## ACTIVITY 1
Please translate this sentence from the article on five women for president into Spanish: "In 2012, she ran for U.S. Senate in Massachusetts and won."
## ACTIVITY 2
Continue the article on five women for president from the point where it stops.

## DOCUMENT PASSAGE
-- Opening Marker --

These Five Women Would Each Be A Better President Than Hillary Clinton

Hillary Clinton could become our nation’s 46th President. But is she the best choice for the job? In the race for the Democratic nomination, both Clinton and Sanders supporters have lobbed accusations of sexism at one another. Clinton supporters, however, have been the most vocal and even Hillary’s prominent surrogates have suggested female Sanders supporters are traitors to their gender. Indeed, Ilyse Hogue, NARAL’s president went so far as to say that Clinton’s gender was the main reason her organization endorsed her for president.

But are we truly “ready for Hillary?” Is it her turn? Does the United States owe her the presidency? Five women exist in this country who are either ready, or have the potential to become president in the future. Each and every one of them would make a better president than Hillary Clinton.

Elizabeth Warren

This goes without saying. She has long been critical of Hillary Clinton’s Wall Street ties and has been a well-known and respected law professor and a consumer protection advocate.

In 2008, Senate Majority Leader Harry Reid appointed her to chair the five-member Congressional Oversight Panel which released reports on bank foreclosures, small business lending, and how the Troubled Asset Relief Program (TARP) impacted the economy. In 2010, she advocated for, and was appointed to, the Consumer Financial Protection Bureau established by the Dodd-Frank bill.

In 2012, she ran for U.S. Senate in Massachusetts and won. Warren is still in her first term as an elected official, but her long history of consumer and financial advocacy for common Americans makes her a better choice for president than Hillary Clinton.

Learn more about Elizabeth.

Tulsi Gabbard

Born in American Samoa in 1981, Gabbard’s family moved to Hawaii when she was a young child. In 2002, Gabbard became the youngest person to win a seat on the Hawaiian state legislature, and also the youngest woman to win a state office in the nation. She was 21. She served two tours to Iraq, receiving several medals for her service. She currently holds the rank of Major in the U.S. Army.

A staunch progressive, she has served in the U.S. House of Representatives since 2013 and was vice-chair of the Democratic National Committee until February 28, when she resigned her position to endorse Bernie Sanders for president.

-- Closing Marker --

## EXTRACTED RECORDS
-- Opening Marker --

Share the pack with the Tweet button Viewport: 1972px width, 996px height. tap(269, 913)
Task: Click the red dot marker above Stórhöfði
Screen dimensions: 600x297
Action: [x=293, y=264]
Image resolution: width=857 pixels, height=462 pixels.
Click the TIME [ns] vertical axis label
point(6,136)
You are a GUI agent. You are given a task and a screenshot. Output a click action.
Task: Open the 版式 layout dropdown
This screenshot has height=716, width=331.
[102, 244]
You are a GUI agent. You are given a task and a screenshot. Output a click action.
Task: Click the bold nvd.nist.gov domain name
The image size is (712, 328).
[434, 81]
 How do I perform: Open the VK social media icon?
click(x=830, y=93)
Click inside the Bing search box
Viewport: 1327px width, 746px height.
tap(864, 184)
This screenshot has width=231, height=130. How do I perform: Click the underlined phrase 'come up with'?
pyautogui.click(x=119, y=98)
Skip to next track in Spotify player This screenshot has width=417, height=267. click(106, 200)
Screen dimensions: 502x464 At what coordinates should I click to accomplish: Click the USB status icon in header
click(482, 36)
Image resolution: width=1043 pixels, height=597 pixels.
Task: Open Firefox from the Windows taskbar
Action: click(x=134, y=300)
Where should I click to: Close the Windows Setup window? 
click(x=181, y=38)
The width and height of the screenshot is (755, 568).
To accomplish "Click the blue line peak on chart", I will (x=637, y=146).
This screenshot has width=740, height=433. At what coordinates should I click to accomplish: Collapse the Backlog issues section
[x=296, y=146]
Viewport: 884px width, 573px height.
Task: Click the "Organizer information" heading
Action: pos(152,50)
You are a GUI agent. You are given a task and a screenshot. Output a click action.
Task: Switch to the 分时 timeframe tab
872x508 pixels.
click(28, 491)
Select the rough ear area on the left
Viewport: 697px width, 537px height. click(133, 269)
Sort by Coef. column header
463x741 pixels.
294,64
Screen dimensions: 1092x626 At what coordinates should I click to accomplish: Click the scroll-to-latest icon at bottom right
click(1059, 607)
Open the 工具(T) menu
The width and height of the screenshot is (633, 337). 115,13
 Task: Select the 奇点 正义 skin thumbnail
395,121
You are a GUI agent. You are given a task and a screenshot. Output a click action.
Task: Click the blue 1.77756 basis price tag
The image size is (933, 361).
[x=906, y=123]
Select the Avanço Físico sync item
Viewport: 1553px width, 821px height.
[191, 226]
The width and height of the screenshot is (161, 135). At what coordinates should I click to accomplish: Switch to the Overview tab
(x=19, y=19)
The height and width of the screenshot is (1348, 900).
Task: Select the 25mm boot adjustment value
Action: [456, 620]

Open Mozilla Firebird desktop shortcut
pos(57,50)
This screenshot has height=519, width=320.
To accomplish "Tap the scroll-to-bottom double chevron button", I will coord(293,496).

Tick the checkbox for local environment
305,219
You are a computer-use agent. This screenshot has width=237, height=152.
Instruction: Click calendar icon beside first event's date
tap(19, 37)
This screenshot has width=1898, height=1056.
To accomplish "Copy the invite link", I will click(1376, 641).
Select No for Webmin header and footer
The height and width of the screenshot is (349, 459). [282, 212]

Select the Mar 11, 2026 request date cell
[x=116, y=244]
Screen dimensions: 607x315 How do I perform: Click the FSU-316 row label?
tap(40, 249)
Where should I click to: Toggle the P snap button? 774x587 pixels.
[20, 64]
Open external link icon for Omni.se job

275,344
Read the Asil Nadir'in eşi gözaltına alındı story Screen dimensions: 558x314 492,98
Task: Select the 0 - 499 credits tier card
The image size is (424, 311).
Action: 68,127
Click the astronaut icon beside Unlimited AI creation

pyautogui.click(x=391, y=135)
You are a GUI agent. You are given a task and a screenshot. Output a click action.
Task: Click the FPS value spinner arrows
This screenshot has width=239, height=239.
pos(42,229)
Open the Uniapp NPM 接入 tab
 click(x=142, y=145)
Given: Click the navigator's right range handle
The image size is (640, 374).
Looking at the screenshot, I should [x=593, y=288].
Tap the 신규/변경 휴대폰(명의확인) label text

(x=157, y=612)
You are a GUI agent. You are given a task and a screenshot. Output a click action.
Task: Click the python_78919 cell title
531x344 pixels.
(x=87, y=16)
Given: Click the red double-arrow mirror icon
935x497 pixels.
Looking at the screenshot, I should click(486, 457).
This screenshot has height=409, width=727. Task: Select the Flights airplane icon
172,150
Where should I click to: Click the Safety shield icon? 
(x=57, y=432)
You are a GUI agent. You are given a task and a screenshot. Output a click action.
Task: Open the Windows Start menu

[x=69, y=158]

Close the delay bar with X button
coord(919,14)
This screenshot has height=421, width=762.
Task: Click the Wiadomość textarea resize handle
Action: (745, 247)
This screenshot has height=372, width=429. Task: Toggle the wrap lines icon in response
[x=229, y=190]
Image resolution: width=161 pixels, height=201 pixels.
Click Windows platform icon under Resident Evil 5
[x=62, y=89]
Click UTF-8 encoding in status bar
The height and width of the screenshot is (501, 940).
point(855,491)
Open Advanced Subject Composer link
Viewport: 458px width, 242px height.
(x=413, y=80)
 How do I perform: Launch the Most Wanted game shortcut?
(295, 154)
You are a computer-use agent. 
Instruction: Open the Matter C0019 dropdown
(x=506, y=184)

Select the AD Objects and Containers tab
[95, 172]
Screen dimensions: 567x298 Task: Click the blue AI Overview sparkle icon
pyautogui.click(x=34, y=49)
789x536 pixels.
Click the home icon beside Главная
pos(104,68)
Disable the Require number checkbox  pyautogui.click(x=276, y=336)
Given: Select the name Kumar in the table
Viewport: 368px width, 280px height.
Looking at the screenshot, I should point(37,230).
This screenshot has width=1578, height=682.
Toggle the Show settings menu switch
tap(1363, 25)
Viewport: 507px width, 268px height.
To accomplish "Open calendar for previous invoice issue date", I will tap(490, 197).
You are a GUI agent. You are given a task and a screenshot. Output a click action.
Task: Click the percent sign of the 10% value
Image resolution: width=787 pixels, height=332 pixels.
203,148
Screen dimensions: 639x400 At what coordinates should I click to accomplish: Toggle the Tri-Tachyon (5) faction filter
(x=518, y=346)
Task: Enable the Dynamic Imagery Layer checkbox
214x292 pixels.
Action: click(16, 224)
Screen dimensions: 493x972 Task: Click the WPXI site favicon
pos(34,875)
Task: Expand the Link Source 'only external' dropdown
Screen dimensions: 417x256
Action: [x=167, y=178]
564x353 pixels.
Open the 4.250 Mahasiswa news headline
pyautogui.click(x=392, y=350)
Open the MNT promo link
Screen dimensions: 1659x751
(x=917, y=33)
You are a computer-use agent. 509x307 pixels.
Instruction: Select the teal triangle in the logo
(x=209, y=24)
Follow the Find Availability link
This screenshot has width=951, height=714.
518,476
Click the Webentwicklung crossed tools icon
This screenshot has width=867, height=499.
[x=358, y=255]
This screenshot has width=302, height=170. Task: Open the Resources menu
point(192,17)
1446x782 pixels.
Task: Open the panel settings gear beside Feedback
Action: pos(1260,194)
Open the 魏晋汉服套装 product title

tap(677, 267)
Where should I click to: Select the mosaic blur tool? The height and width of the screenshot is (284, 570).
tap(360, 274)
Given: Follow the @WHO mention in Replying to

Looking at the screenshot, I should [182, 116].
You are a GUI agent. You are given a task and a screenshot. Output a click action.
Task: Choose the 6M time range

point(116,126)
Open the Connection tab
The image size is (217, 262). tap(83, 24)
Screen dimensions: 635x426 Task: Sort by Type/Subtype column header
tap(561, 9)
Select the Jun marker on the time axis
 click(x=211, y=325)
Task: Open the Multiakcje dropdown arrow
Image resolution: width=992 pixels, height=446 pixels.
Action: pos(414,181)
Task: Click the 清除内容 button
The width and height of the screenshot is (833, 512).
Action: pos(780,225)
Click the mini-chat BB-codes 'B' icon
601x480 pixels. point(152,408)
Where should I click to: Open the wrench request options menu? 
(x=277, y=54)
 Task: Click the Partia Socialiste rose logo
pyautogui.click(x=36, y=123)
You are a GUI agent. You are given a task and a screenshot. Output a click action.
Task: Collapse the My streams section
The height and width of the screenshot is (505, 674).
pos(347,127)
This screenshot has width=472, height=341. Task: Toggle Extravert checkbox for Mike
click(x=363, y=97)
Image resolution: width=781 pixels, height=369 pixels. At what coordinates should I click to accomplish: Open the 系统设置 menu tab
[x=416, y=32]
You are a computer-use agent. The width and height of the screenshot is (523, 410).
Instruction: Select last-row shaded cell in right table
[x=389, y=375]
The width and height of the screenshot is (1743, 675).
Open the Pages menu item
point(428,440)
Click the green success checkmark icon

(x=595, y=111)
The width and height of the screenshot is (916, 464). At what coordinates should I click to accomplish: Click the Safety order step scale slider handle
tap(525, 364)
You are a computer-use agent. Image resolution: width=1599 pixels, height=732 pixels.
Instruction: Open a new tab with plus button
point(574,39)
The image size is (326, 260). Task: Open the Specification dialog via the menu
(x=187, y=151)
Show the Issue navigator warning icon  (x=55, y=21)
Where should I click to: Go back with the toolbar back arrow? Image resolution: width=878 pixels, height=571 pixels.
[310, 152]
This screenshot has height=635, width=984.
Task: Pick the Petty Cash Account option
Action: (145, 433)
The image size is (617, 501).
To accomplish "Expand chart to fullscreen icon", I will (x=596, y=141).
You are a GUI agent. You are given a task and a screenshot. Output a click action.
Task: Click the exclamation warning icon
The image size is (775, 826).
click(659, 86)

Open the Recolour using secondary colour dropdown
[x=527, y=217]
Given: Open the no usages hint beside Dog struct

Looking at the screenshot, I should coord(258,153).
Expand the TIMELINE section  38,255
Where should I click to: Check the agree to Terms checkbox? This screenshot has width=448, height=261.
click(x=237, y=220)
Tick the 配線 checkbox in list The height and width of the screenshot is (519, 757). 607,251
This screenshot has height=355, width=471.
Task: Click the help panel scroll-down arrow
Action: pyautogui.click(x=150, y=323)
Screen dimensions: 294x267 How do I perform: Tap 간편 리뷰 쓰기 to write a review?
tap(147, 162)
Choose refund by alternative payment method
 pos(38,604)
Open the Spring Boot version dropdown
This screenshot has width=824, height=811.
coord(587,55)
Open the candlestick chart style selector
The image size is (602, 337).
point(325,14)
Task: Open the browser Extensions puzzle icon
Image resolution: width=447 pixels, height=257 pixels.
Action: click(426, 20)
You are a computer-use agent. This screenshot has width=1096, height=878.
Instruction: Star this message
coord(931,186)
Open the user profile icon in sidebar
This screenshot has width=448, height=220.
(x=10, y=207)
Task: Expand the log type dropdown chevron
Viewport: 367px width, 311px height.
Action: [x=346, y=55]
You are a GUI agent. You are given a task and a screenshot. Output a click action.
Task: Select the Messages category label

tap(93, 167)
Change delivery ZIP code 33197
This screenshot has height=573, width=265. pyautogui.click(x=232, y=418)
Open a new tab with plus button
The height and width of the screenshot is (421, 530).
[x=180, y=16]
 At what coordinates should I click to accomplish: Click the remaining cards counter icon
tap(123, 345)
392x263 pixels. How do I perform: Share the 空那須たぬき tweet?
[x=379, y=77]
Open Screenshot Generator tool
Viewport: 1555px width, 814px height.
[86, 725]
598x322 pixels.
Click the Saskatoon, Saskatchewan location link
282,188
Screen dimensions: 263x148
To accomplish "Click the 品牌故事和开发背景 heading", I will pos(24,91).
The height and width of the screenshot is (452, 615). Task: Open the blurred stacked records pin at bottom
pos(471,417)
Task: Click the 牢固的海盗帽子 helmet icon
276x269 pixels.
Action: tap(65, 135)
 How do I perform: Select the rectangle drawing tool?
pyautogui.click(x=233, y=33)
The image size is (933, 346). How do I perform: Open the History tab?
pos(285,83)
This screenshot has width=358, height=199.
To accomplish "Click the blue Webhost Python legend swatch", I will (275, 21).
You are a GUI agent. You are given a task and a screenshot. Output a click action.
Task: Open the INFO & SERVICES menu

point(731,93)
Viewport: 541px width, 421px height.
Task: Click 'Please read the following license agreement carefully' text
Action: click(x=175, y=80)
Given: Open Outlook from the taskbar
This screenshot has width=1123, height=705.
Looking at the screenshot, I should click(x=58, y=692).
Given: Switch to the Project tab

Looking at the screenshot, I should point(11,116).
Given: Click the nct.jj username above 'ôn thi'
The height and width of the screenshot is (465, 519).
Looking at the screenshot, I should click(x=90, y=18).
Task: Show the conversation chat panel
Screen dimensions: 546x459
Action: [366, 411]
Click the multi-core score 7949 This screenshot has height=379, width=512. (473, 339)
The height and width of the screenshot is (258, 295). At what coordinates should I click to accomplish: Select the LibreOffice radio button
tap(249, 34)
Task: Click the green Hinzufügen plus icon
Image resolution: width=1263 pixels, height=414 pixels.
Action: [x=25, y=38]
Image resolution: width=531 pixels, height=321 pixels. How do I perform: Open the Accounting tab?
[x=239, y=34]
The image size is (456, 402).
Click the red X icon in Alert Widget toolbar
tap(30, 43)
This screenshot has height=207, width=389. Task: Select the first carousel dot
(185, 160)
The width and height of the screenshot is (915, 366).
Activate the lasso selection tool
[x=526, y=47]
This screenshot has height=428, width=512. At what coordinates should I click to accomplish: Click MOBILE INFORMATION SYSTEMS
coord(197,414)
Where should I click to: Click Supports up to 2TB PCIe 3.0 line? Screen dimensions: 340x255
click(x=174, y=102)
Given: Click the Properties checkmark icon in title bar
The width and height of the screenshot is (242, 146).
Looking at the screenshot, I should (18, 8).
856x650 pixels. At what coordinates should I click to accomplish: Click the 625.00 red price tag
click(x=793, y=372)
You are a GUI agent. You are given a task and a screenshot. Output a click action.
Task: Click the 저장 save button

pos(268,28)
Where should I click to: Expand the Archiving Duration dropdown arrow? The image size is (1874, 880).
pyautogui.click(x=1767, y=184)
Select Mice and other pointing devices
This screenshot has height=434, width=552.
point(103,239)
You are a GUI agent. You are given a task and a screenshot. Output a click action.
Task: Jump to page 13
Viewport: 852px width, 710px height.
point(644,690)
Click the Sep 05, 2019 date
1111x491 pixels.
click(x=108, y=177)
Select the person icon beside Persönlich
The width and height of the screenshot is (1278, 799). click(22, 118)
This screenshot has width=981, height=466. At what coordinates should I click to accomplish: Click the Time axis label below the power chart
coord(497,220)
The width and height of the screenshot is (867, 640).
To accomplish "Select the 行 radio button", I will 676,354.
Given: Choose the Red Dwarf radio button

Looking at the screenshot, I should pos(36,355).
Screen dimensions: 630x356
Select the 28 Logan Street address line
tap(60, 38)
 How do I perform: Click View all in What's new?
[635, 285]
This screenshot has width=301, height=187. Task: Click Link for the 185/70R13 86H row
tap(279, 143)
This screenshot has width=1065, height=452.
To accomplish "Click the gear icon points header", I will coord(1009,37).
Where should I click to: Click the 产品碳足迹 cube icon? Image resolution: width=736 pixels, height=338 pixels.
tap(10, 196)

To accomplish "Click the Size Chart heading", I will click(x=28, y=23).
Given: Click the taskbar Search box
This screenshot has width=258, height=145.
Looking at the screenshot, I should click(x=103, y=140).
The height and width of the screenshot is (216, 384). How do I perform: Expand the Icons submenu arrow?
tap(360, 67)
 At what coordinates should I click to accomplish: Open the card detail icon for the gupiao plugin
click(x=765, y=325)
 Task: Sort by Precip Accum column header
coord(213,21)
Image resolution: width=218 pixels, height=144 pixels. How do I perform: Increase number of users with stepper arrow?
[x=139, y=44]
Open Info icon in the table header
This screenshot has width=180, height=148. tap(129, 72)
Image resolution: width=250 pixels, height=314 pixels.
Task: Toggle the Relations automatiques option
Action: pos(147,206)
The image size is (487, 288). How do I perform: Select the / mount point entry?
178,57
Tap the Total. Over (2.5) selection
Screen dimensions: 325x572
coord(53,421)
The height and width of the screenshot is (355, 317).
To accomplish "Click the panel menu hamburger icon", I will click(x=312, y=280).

-- Closing Marker --

## EXPECTED OUTPUT 1
En 2012, se postuló al Senado de los Estados Unidos por Massachusetts y ganó.

## EXPECTED OUTPUT 2
She opposes the TPP, supports reinstating Glass-Steagall (which was repealed by President Bill Clinton in 1999), and understands the importance of personal freedom. She supports LGBT rights, full funding for Medicare and Social Security and is pro-choice.

Despite her youth, Gabbard’s political and military experience makes her a much better choice for president than Hillary Clinton. And she could realistically become Bernie Sanders’ running mate. She will be 35-years-old on April 12.

Learn more about Tulsi.

NEW YORK, NY - APRIL 22: Tulsi Gabbard attends the 33rd Annual Women's Campaign Fund Parties of Your Choice Gala at Christie's Auction House on April 22, 2013 in New York City. (Photo by Thos Robinson/Getty Images for Women's Campaign Fund)
(Photo by Thos Robinson/Getty Images)

Tammy Duckworth

Duckworth was born in Bangkok, Thailand, in 1968 to a Thai mother and an American father. She grew up around the world before settling in Hawaii and then Illinois. She can trace her U.S. ancestry on her father’s side back to the Revolutionary war. Her father was a WWII veteran. If the GOP were to attempt any kind of birther nonsense, her paternal family history would be enough to silence them.

As a young woman, she joined the Army, and in 1992, became a helicopter pilot because it was one of the few combat positions open to women. In 2004, the helicopter she was piloting was hit with rocket-propelled grenade fire. She lost both legs, the right one at the hip, and the left below the knee.

Since 2006, Duckworth has been active in public service, most having to do with veterans’ affairs. She has been a visible advocate for veterans with disabilities and is critical the Bush Administration concerning the Iraq war. She is critical of defense spending, and in 2006 called for an audit of the $437 bill spent overseas on military and foreign aid.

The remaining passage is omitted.